The European Payments Alliance (abbreviated as EuroPA) is an initiative aiming at developing a unified European payment solution and facilitating the interoperability of mobile payment solutions provided by several firms. It was created in December 2023 by Italian interbank network Bancomat, Spanish mobile payment firm Bizum and Portuguese firm SIBS (which operates the mobile payment service MB Way). Like the
European Payments Initiative (which operates Wero), EuroPa's goal is to provide a euro-owned payment system capable of wresting control away from US payment providers.

==First steps==

In December 2023, Bancomat, Bizum and SIBS signed a letter of intention in order to create a partnership in digital payment.

In November 2024, Bancomat, Bizum and SIBS officially launched EuroPA (European Payments Alliance), a service allowing their respective users and clients to make instant payments using their mobile phones across the three countries (Italy, Spain and Portugal). The three firms also announced that they were in talks to add more firms to their partnership in order to expand their service in Europe.

On 31 March 2025, Bancomat, Bizum and MB Way launched the first instant cross-border transactions.

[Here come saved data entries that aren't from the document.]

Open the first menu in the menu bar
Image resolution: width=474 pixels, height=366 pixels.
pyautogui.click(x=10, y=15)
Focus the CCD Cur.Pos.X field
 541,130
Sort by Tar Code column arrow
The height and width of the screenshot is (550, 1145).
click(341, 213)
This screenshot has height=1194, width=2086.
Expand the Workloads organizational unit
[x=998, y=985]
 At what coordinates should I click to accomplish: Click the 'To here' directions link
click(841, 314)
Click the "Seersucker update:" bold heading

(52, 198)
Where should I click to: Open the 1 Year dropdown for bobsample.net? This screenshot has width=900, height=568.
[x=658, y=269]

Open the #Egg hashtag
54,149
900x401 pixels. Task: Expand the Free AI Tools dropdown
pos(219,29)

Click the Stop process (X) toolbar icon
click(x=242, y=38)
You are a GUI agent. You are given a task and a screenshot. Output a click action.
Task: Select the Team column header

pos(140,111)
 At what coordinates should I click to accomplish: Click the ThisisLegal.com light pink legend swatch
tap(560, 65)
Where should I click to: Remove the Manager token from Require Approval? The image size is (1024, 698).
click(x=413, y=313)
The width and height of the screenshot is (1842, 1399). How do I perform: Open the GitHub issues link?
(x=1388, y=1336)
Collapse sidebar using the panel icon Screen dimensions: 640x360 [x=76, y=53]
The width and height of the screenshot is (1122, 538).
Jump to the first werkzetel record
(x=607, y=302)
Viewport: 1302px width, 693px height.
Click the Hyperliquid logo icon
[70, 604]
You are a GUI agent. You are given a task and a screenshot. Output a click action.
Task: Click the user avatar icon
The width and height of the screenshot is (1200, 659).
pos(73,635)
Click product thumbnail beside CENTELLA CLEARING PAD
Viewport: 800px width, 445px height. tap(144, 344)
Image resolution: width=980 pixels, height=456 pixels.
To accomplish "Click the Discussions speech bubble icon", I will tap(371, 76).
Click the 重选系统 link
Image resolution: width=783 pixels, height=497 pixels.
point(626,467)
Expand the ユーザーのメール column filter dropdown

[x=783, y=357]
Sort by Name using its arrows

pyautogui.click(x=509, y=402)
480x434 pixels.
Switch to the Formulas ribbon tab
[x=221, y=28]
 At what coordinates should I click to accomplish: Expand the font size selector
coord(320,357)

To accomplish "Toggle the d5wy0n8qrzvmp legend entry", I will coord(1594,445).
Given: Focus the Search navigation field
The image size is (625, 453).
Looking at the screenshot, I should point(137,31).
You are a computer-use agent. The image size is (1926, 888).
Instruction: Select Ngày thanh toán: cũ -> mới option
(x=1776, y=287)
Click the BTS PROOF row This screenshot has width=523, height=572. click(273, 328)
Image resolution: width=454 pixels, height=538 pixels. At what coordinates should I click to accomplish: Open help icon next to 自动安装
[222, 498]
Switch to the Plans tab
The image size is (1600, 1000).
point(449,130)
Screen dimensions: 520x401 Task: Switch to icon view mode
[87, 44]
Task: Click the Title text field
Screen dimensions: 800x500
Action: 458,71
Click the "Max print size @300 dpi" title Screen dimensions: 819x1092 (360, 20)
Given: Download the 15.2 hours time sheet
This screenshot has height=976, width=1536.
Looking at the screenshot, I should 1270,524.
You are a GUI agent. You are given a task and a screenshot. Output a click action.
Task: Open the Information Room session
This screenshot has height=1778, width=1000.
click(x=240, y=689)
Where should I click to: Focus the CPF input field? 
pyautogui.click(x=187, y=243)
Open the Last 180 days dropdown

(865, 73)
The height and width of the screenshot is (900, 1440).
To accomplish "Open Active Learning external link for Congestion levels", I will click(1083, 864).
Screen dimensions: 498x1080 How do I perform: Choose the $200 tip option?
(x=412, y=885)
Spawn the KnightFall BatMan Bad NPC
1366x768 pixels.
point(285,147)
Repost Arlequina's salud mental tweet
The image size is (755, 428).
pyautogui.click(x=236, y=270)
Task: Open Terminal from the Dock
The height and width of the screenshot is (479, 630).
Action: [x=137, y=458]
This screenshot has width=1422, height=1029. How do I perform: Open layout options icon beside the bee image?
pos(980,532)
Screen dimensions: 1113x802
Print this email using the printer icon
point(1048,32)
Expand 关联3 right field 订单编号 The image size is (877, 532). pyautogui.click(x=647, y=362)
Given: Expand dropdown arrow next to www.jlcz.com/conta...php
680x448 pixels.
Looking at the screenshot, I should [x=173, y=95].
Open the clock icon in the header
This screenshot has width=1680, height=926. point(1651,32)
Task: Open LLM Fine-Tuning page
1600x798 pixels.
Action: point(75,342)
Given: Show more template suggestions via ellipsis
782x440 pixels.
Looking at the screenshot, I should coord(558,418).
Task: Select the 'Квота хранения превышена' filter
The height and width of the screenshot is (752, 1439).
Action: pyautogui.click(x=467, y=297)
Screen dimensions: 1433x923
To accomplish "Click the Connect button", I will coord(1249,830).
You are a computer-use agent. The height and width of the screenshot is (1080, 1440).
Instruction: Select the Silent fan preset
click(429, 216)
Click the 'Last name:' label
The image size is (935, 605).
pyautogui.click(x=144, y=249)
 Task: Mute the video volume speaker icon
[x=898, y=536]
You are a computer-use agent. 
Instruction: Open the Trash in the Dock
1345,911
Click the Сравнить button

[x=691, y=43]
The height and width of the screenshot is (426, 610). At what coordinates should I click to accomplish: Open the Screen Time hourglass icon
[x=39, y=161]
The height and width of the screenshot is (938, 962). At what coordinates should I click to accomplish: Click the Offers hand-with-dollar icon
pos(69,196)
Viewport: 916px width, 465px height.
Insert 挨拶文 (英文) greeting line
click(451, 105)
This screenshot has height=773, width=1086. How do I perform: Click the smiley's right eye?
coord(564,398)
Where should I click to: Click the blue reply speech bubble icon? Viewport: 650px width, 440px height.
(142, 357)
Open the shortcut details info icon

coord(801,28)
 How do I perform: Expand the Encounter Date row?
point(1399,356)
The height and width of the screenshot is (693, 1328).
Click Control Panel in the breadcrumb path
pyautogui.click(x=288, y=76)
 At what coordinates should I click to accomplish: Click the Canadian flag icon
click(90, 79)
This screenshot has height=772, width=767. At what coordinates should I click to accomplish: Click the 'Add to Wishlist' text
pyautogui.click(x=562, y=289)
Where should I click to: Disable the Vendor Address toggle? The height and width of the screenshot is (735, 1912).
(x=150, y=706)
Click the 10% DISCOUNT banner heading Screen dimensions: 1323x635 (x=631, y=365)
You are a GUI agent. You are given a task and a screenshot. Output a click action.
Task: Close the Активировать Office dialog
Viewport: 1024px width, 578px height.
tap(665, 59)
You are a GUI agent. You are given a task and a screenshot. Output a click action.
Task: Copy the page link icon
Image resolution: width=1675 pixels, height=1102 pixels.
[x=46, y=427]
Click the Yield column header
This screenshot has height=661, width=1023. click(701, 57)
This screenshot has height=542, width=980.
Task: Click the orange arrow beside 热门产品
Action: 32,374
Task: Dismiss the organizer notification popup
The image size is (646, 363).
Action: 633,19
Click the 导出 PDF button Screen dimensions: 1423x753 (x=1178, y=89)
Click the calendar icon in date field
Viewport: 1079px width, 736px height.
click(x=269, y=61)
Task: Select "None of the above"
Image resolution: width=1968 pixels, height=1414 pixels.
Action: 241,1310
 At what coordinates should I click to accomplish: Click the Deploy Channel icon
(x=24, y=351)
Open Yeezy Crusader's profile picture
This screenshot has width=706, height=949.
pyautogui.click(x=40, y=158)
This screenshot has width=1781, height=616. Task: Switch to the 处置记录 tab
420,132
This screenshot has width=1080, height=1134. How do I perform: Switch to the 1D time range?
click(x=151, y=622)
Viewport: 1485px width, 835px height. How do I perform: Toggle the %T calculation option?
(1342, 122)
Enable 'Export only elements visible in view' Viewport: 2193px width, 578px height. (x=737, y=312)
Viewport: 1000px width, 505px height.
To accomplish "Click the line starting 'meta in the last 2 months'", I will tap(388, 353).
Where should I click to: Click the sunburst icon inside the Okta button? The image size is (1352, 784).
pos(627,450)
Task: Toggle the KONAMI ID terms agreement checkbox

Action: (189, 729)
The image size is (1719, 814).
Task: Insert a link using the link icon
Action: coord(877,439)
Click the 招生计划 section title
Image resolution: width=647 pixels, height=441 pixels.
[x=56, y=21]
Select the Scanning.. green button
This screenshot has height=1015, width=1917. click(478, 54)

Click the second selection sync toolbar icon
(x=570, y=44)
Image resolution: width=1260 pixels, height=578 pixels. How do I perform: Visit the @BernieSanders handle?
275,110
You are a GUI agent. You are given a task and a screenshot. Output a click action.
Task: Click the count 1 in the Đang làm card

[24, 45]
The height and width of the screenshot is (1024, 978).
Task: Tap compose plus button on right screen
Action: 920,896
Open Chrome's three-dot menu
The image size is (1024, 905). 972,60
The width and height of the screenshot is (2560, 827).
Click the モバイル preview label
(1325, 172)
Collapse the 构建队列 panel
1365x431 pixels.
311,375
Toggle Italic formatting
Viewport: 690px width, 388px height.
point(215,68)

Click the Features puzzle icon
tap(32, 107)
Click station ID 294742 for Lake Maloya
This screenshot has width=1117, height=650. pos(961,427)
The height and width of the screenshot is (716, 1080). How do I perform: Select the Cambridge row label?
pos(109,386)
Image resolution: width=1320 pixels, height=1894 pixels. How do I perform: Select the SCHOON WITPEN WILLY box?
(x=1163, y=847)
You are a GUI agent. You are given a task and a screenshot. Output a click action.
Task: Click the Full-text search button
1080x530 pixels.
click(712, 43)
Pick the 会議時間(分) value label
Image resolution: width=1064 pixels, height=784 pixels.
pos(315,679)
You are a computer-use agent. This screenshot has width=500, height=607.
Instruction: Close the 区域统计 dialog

In May 2025, Norwegian mobile payment service provider Vipps MobilePay and Polish mobile payment system Blik signed a letter of intent to join the EuroPA-alliance, thus expanding the reach of the interoperable system to users in Denmark, Finland, Norway, Poland, Sweden. In June 2025, Greek firm DIAS (which operates the IRIS payment system) joined EuroPA.

In May 2026, Bulgarian mobile payment service provider BORICA, which operates the blink instant payment system, announced it had joined the European Payments Alliance and would "gradually expand its coverage and enable instant transfers between users in Bulgaria, Spain, Portugal, Greece, Italy, and all other countries participating in the initiative".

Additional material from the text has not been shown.